◆ WHAT THIS EXERCISE ASKS:
**a)** Say whether each statement agrees with the text on girls' education. Answer yes or no, and quote the deciding words.
(i) UNESCO's Dakar Framework for Action dates from 1995.
(ii) Globally, two out of every three illiterate adults are women.
(iii) The share of countries with gender parity at the primary level rose from 57% in 1999 to 63% in 2011.
**b)** Output the text on girls' education word for word, from "The collective efforts" to "women and girls.".

◆ TEXT SHOWN:
--- BEGIN ---

The UN has been adamant in promoting gender equality: in 1995 the Beijing Declaration and Platform for Action called on countries to ensure equal access to education for girls, eradicate female illiteracy and expand the availability of vocational training for women. UNESCO’s Dakar Framework for Action in 2000 singled out girls’ education, codified as one of six Education for All (EFA) Goals. The goal on gender established two specific targets: 1) to eliminate gender disparities in primary and secondary education by 2005, and 2) to achieve gender equality in education by 2015.

The collective efforts from the international community, governments and private sector have since helped expand the opportunities for women and girls to participate in education. The countries that had achieved the gender parity at the primary levels have increased from 57% in 1999 to 63% in 2011 (GMR 2013/4).  But despite the progress, 35 million girls of primary school age and 37 million girls of lower secondary school age are still out of school. The effect of these disparities contributes to disproportional literacy rates, where globally, two out of every three illiterate adults are women (UNESCO-UIS, 2014). Consequently, the question of literacy has become synonymous with providing learning opportunities for women and girls.

--- END ---

◆ INFORMATION SHOWN:
--- BEGIN ---

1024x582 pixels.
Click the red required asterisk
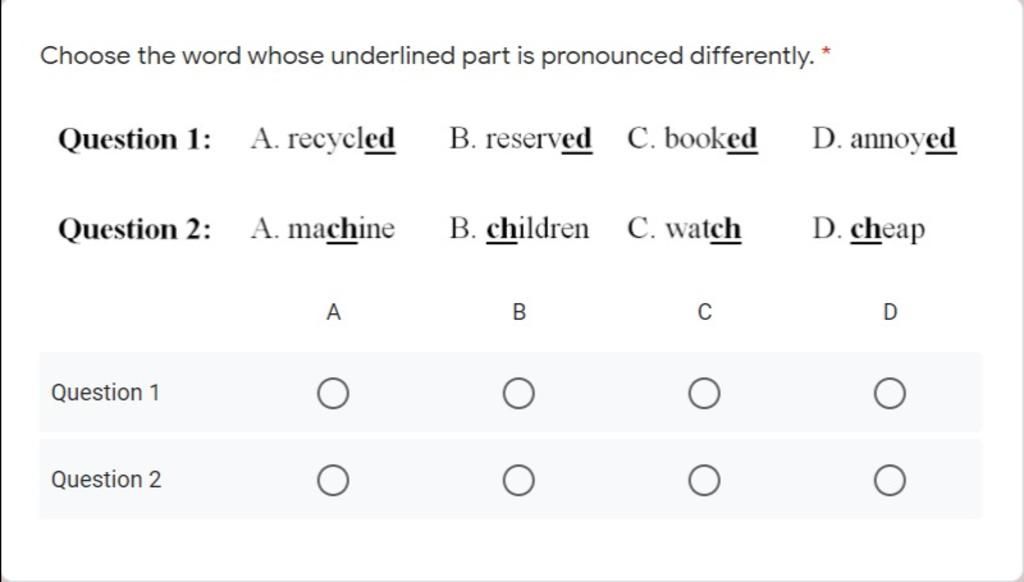point(825,52)
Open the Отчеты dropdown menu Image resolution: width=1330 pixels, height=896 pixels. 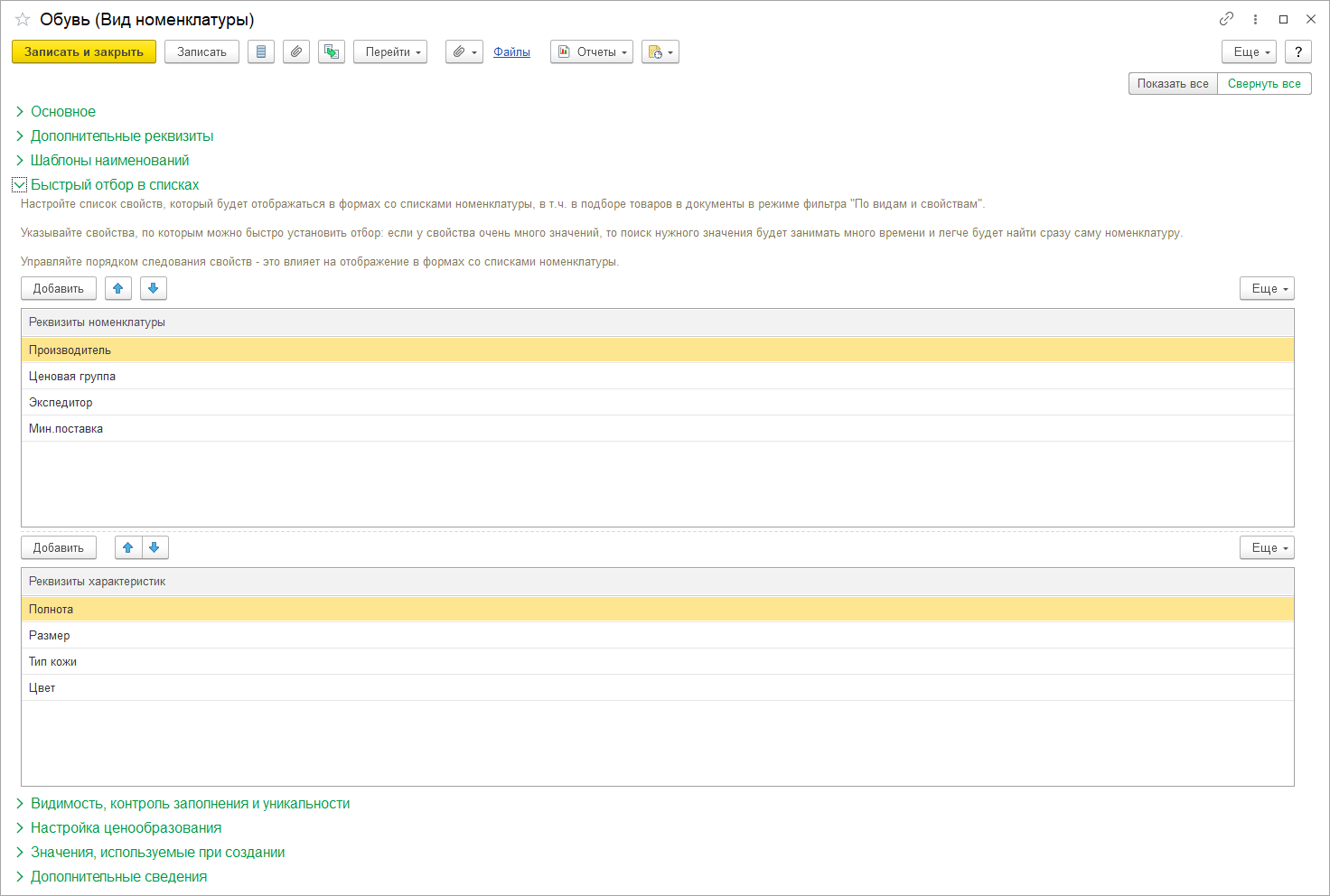(592, 52)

--- END ---

◆ FULL ANSWERS:
**a)**
(i) No: "UNESCO’s Dakar Framework for Action in 2000"
(ii) Yes: "globally, two out of every three illiterate adults are women"
(iii) Yes: "The countries that had achieved the gender parity at the primary levels have increased from 57% in 1999 to 63% in 2011"

**b)**
The collective efforts from the international community, governments and private sector have since helped expand the opportunities for women and girls to participate in education. The countries that had achieved the gender parity at the primary levels have increased from 57% in 1999 to 63% in 2011 (GMR 2013/4).  But despite the progress, 35 million girls of primary school age and 37 million girls of lower secondary school age are still out of school. The effect of these disparities contributes to disproportional literacy rates, where globally, two out of every three illiterate adults are women (UNESCO-UIS, 2014). Consequently, the question of literacy has become synonymous with providing learning opportunities for women and girls.